EXERCISE DETAILS: Here is a block of records. Copy every line in it that includes "Click".
=== GIVEN INFORMATION ===
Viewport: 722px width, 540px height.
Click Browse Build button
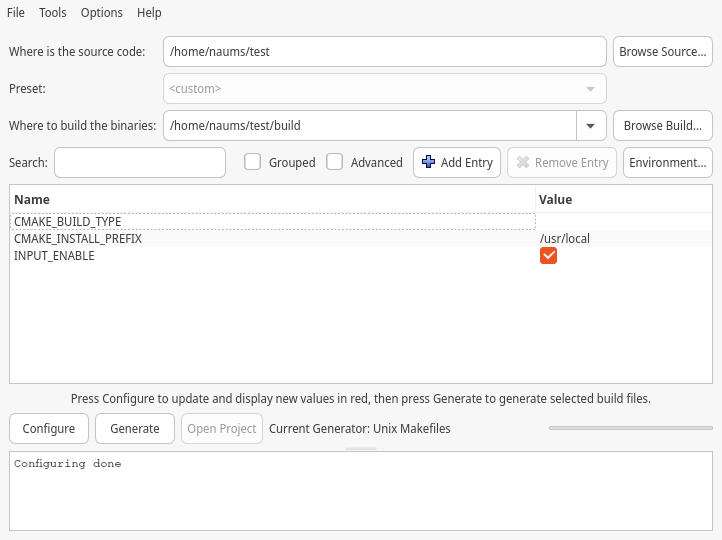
===
=== GIVEN INFORMATION ===
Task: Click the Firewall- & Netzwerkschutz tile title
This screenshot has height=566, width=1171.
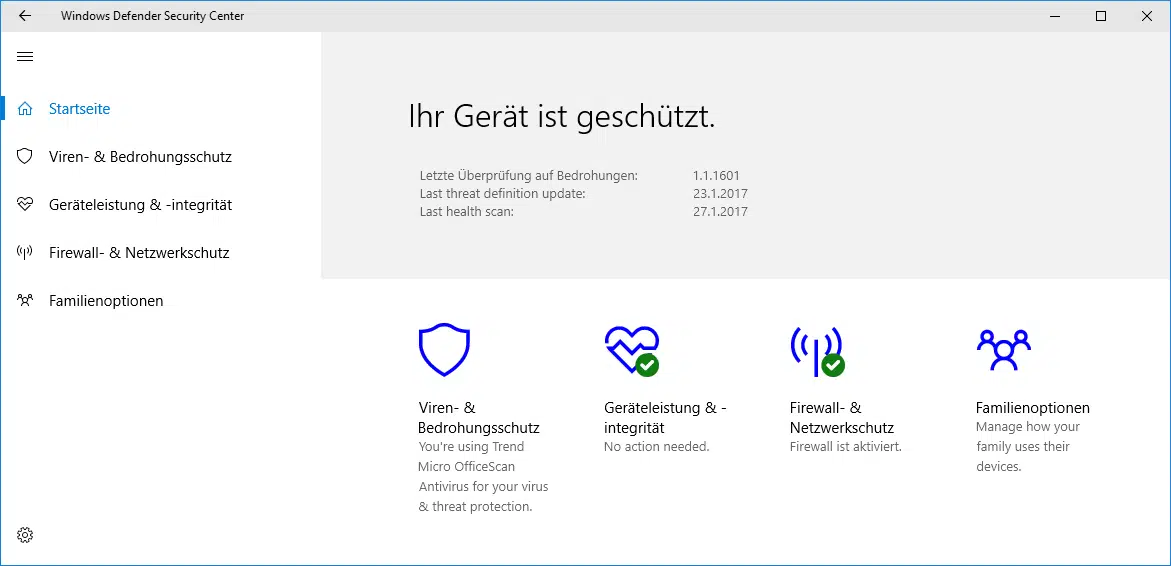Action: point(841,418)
===
WRITTEN REPLY:
Click Browse Build button
Task: Click the Firewall- & Netzwerkschutz tile title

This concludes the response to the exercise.